[SOURCE DATA Boundary: Start]

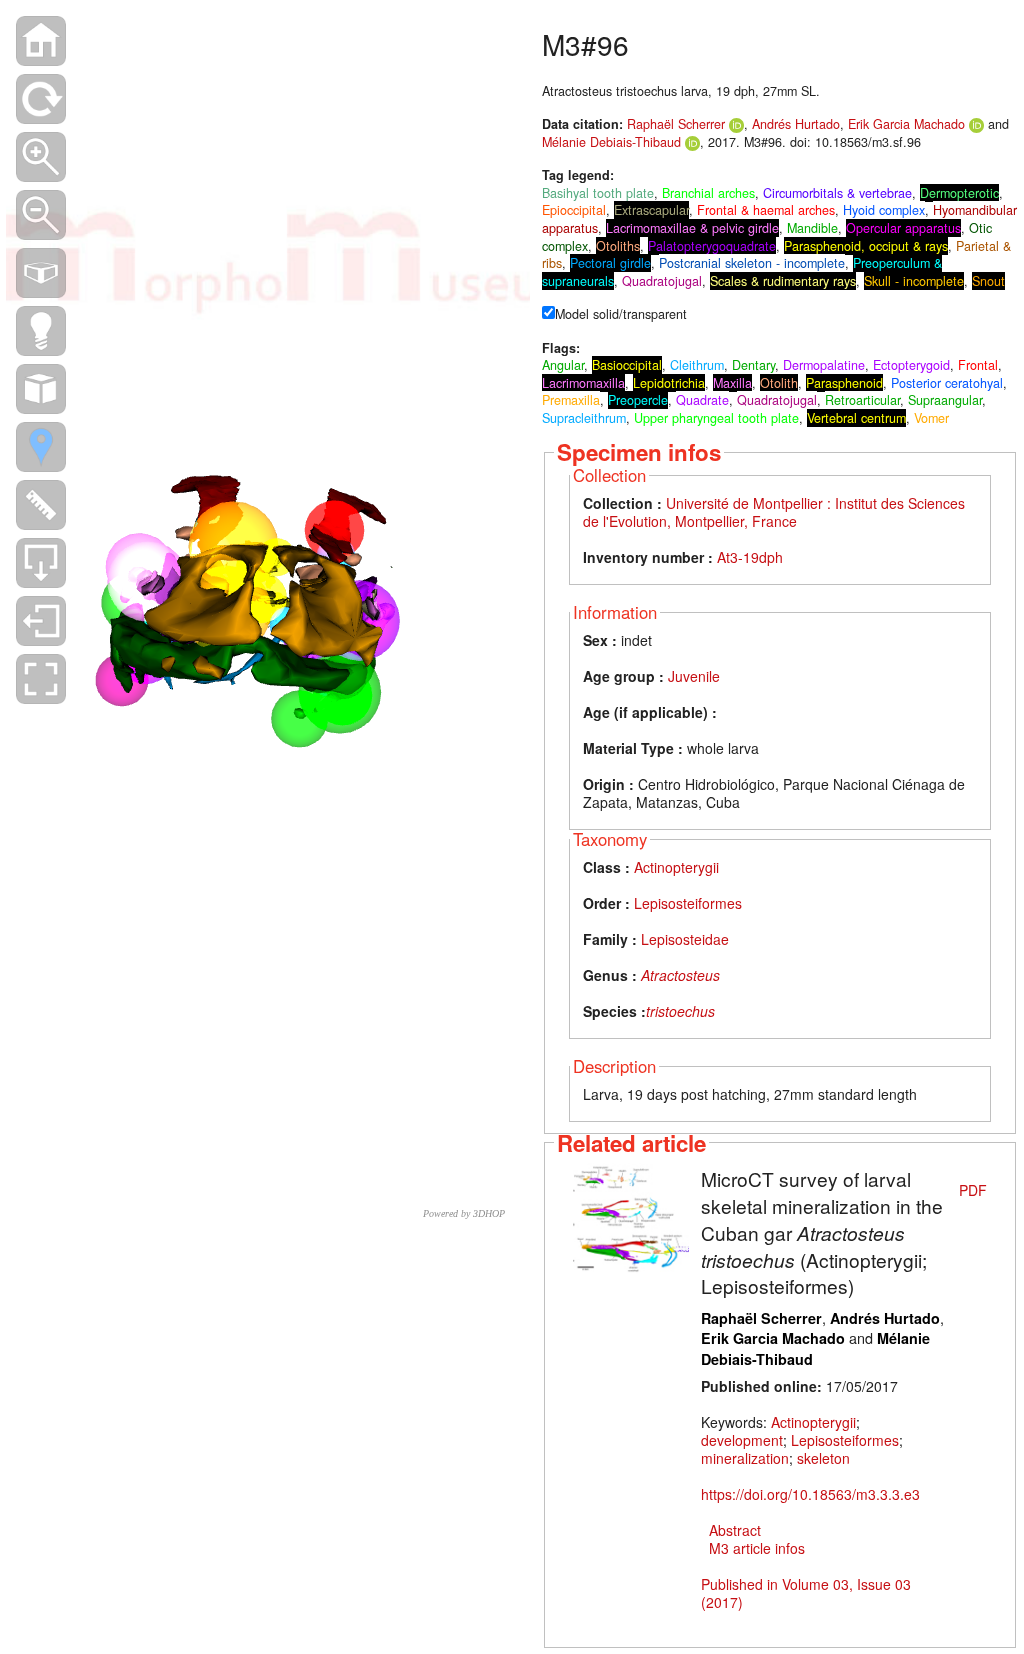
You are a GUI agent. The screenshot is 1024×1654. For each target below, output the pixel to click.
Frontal (978, 365)
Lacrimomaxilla (583, 383)
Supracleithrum (584, 418)
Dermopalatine (824, 365)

[SOURCE DATA Boundary: End]

WHAT THE TASK REQUIRES → Copy the data verbatim, skipping any image it holds.

RESULT →
You are a GUI agent. The screenshot is 1024×1654. For each target below, output the pixel to click.
Frontal (978, 365)
Lacrimomaxilla (583, 383)
Supracleithrum (584, 418)
Dermopalatine (824, 365)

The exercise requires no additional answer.